United States Court of Appeals
Fifth Circuit
F I L E D
UNITED STATES COURT OF APPEALS December 9, 2003
FIFTH CIRCUIT Charles R. Fulbruge III
Clerk
No. 03-40752
Summary Calendar
UNITED STATES OF AMERICA,
Plaintiff-Appellee,
versus
AMBROSIO GARCIA-CAMACHO,
Defendant-Appellant.
Appeal from the United States District Court
for the Southern District of Texas
(C-03-CR-27-1)
Before BARKSDALE, EMILIO M. GARZA, and DENNIS, Circuit Judges.
PER CURIAM:*
Ambrosio Garcia-Camacho (“Garcia”) appeals his guilty-plea
conviction and sentence for possession with intent to distribute
more than 500 grams of cocaine, in violation of 21 U.S.C. §
841(a)(1) and (b)(1)(B). Garcia claims the district court clearly
erred in refusing to grant his request for a two level reduction
for being a minor participant pursuant to U.S.S.G. § 3B1.2(b).

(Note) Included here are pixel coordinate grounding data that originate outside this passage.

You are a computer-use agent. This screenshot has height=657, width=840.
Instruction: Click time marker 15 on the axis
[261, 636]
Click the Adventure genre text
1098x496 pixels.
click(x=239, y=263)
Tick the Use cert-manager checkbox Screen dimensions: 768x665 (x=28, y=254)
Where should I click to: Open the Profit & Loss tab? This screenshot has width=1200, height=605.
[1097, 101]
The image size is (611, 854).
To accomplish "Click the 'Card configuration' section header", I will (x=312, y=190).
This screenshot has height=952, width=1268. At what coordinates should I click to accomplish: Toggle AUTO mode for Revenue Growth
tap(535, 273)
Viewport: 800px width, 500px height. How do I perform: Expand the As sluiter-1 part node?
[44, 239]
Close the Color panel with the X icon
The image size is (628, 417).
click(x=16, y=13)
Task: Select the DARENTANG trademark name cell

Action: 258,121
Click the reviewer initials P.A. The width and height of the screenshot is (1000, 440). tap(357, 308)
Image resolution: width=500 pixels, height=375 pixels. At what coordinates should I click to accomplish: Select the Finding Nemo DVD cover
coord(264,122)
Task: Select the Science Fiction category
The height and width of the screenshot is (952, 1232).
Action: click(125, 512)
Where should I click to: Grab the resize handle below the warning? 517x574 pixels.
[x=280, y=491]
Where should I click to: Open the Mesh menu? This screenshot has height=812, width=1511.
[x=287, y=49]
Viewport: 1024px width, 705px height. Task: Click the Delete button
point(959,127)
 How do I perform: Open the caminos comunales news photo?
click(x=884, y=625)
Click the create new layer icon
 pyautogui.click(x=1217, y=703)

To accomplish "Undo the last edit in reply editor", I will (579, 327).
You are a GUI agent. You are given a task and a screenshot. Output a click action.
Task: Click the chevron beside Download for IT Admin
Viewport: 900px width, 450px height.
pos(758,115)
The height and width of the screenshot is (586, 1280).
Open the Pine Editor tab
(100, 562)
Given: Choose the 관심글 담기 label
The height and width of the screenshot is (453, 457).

Garcia contends that he is eligible for a minor participant
*
Pursuant to 5TH CIR. R. 47.5, the court has determined that
this opinion should not be published and is not precedent except
under the limited circumstances set forth in 5TH CIR. R. 47.5.4.
reduction because he was merely a one-time drug courier even though
he was the only defendant indicted in this case and was the only
person involved in the transportation of this cocaine. A district
court’s interpretation of the Guidelines is reviewed de novo; its
findings of fact, for clear error. E.g., United States v.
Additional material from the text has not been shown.